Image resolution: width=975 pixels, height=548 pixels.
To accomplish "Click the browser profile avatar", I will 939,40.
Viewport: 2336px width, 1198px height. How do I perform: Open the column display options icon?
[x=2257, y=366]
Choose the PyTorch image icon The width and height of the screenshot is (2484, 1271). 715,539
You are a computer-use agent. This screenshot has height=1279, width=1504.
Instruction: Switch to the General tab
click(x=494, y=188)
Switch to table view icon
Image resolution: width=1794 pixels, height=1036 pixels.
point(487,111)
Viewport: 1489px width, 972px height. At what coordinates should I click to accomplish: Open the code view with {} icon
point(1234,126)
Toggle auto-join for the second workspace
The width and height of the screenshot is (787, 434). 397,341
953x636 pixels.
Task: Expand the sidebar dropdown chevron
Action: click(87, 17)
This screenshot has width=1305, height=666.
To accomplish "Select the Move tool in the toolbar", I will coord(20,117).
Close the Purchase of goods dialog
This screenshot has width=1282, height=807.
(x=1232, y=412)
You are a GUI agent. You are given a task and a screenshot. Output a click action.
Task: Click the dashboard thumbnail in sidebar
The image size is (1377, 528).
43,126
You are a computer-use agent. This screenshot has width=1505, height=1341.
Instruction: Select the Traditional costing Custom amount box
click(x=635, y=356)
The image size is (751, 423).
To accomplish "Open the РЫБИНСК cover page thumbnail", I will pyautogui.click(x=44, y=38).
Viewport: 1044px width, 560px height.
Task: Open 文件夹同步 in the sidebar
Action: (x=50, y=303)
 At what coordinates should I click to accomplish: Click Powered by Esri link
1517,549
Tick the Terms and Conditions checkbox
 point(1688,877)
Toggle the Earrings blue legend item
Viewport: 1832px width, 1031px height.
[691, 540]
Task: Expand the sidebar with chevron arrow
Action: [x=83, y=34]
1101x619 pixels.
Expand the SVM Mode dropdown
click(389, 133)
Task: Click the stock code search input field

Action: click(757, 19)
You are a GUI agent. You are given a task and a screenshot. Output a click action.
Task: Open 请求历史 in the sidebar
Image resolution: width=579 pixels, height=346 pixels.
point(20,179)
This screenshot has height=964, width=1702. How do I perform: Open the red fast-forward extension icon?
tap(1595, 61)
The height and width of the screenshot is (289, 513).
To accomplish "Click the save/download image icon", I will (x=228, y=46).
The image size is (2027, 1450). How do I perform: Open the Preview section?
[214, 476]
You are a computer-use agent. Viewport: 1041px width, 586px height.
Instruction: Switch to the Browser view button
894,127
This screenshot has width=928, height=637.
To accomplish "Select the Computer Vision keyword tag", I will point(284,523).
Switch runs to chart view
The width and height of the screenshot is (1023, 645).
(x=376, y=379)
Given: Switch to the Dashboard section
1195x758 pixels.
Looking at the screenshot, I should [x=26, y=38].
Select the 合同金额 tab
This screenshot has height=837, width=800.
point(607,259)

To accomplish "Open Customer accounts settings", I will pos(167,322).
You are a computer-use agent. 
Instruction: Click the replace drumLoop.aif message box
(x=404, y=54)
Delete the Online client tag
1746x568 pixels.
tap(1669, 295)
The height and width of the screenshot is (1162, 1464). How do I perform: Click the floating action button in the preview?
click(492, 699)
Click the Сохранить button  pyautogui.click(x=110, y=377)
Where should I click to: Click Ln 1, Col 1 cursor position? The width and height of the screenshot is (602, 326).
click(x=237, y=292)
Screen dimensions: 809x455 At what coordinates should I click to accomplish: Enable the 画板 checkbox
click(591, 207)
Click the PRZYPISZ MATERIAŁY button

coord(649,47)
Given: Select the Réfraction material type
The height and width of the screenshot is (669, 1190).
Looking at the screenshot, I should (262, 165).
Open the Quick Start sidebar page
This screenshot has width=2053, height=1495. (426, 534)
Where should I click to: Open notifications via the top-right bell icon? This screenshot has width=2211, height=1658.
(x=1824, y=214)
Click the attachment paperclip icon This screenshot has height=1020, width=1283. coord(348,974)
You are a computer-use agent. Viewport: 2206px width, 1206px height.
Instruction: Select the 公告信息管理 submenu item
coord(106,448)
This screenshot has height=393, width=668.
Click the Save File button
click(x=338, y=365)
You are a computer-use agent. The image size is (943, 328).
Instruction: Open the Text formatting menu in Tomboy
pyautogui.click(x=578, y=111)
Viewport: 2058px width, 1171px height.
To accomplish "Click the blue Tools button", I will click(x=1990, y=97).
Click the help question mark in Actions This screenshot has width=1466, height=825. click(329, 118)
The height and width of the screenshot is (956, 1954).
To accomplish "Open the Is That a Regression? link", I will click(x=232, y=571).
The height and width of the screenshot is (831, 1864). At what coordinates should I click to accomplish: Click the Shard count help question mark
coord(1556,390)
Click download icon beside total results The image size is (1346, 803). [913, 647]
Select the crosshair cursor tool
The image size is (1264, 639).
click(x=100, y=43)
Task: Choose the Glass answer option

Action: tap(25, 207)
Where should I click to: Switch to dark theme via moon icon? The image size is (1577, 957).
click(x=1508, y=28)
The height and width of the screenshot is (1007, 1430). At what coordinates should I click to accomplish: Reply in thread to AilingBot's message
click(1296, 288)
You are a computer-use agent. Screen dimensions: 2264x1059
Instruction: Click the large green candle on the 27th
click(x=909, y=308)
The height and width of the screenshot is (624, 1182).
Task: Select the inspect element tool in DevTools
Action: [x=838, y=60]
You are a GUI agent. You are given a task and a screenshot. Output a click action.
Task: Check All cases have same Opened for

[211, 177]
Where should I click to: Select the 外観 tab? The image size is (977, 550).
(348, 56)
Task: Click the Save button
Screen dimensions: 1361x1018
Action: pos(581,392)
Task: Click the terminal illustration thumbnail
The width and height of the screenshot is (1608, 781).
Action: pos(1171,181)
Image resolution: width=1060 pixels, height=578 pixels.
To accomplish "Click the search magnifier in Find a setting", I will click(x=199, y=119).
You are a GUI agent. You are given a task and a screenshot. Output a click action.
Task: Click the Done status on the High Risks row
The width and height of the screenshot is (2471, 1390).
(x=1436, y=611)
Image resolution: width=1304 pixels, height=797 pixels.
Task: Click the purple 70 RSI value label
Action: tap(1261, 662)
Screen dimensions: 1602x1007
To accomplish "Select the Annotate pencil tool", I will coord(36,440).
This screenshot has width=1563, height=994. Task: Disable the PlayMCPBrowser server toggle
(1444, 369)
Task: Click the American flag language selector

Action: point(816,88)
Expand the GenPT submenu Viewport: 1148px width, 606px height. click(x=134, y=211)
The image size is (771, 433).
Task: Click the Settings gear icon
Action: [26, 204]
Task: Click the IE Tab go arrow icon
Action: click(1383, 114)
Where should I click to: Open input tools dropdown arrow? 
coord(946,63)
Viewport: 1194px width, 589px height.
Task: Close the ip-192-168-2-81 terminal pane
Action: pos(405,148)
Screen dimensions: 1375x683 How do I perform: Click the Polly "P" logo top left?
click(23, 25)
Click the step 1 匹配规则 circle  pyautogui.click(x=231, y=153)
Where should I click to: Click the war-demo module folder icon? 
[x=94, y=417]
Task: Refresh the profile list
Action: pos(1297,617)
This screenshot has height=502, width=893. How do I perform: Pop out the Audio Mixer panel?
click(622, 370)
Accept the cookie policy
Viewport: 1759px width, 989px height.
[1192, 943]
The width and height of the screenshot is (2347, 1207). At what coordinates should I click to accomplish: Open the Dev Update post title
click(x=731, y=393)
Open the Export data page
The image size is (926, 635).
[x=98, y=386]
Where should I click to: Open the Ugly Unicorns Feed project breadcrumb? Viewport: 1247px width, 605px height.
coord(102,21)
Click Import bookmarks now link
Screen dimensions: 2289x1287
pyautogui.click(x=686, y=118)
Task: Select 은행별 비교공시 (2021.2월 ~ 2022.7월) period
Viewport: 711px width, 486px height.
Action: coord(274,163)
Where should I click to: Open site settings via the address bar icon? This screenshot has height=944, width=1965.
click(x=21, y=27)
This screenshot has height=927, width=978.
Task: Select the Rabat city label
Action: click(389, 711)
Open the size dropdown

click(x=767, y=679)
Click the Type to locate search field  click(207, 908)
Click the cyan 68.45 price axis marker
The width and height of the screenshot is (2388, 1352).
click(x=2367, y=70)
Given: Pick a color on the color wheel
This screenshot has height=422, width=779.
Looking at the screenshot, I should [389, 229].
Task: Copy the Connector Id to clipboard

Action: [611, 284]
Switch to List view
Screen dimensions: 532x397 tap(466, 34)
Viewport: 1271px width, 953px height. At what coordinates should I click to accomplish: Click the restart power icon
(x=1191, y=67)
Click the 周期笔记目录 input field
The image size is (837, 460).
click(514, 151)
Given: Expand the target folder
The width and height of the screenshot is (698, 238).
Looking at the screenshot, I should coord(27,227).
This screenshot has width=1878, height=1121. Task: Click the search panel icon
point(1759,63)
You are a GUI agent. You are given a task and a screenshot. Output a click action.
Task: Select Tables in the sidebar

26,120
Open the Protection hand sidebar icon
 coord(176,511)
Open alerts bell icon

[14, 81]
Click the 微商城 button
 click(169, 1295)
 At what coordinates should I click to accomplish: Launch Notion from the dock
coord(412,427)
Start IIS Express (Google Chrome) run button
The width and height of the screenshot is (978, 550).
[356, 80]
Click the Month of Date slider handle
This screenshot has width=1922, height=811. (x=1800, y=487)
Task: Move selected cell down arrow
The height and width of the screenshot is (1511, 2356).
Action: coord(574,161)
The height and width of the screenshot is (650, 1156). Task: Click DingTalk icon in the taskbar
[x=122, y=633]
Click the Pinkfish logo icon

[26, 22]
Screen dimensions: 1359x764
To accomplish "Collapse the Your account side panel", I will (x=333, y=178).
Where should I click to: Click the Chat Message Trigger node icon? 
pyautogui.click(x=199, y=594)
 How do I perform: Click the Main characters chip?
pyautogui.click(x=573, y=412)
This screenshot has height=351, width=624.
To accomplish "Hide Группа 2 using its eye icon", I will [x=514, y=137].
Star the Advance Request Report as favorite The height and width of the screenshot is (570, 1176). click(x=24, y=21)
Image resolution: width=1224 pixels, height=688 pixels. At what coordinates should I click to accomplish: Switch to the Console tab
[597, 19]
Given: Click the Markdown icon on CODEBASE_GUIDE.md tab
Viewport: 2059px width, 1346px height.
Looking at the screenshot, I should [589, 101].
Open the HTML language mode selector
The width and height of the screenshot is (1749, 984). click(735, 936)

---+---

- _Exercise details_
Which lines above hold the string "download"? Show each of them.

- _Your response_
To accomplish "Click the save/download image icon", I will (x=228, y=46).
Click download icon beside total results The image size is (1346, 803). [913, 647]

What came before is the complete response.